Tseng declined to provide details about the person’s age, gender or exact location in Taiwan.
“At present, we believe their probability of developing the disease is relatively low,” Tseng said.
“Their last exposure with the other passengers was on the 25th of April, which is about 20 days ago.”
The virus has a potential incubation period of 42 days.
CDC director-general Lo Yi-chun told reporters that the person did not return to New Zealand after leaving the cruise ship, but would not provide information on the route they took to Taiwan.
A spokesperson for New Zealand’s Ministry of Foreign Affairs and Trade (MFAT) said it was “providing consular assistance to a dual national” in Taiwan.
“The person resides outside New Zealand and sought help from MFAT on Wednesday 13 May,” the ministry said.
The ship set sail from Argentina on April 1, charting a course across the Atlantic Ocean.
Health authorities have repeatedly emphasised that the broader risk to public health from the outbreak of the Andes strain of hantavirus - the only one known to spread between people - is low.
Globally, the death toll remains at three.

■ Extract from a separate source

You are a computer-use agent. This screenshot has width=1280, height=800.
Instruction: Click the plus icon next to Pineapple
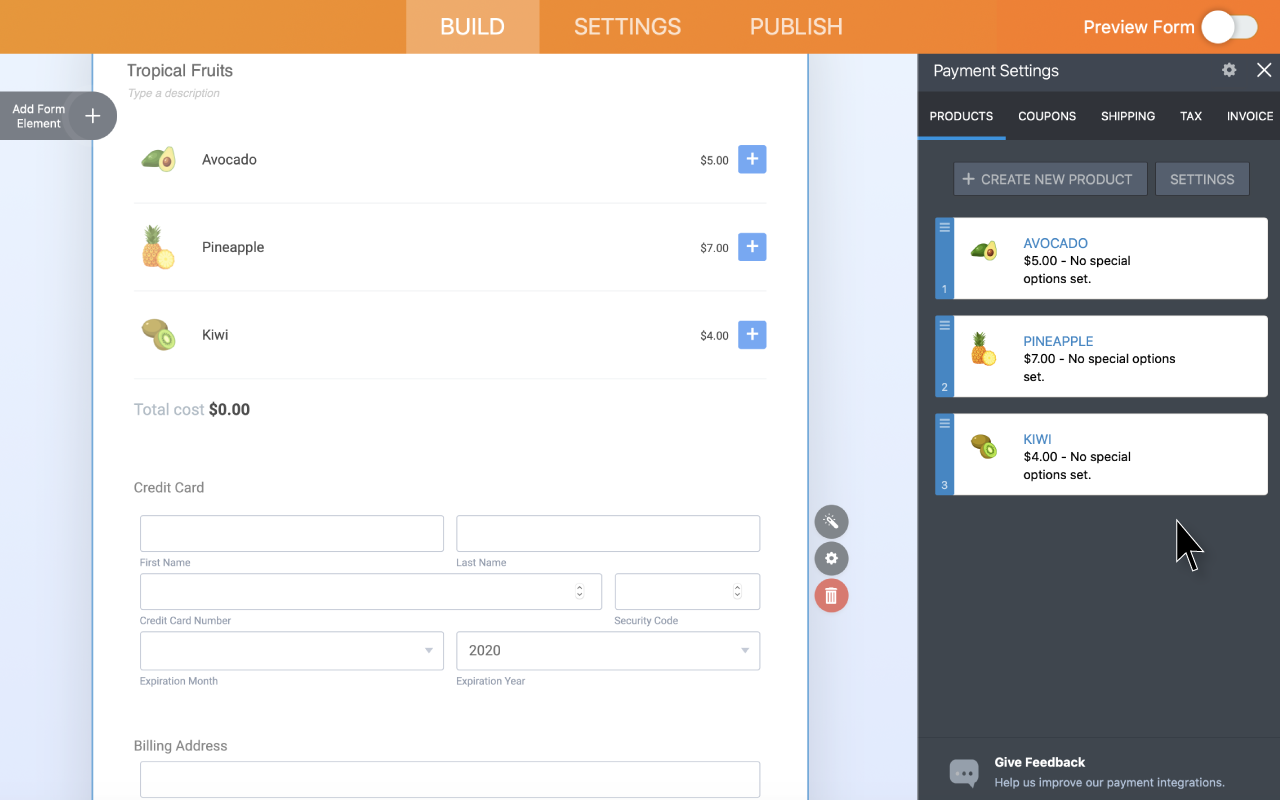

No vaccines or specific treatments exist, but health officials have said the risk is low and have dismissed comparisons to the Covid-19 pandemic.
Yesterday six people, including a Kiwi, arrived in Perth and were taken under police escort to the Bullsbrook Centre for National Resilience to spend the next three weeks in quarantine, the ABC reported.
The group, all passengers on board the MV Honius, had left the Netherlands on Thursday.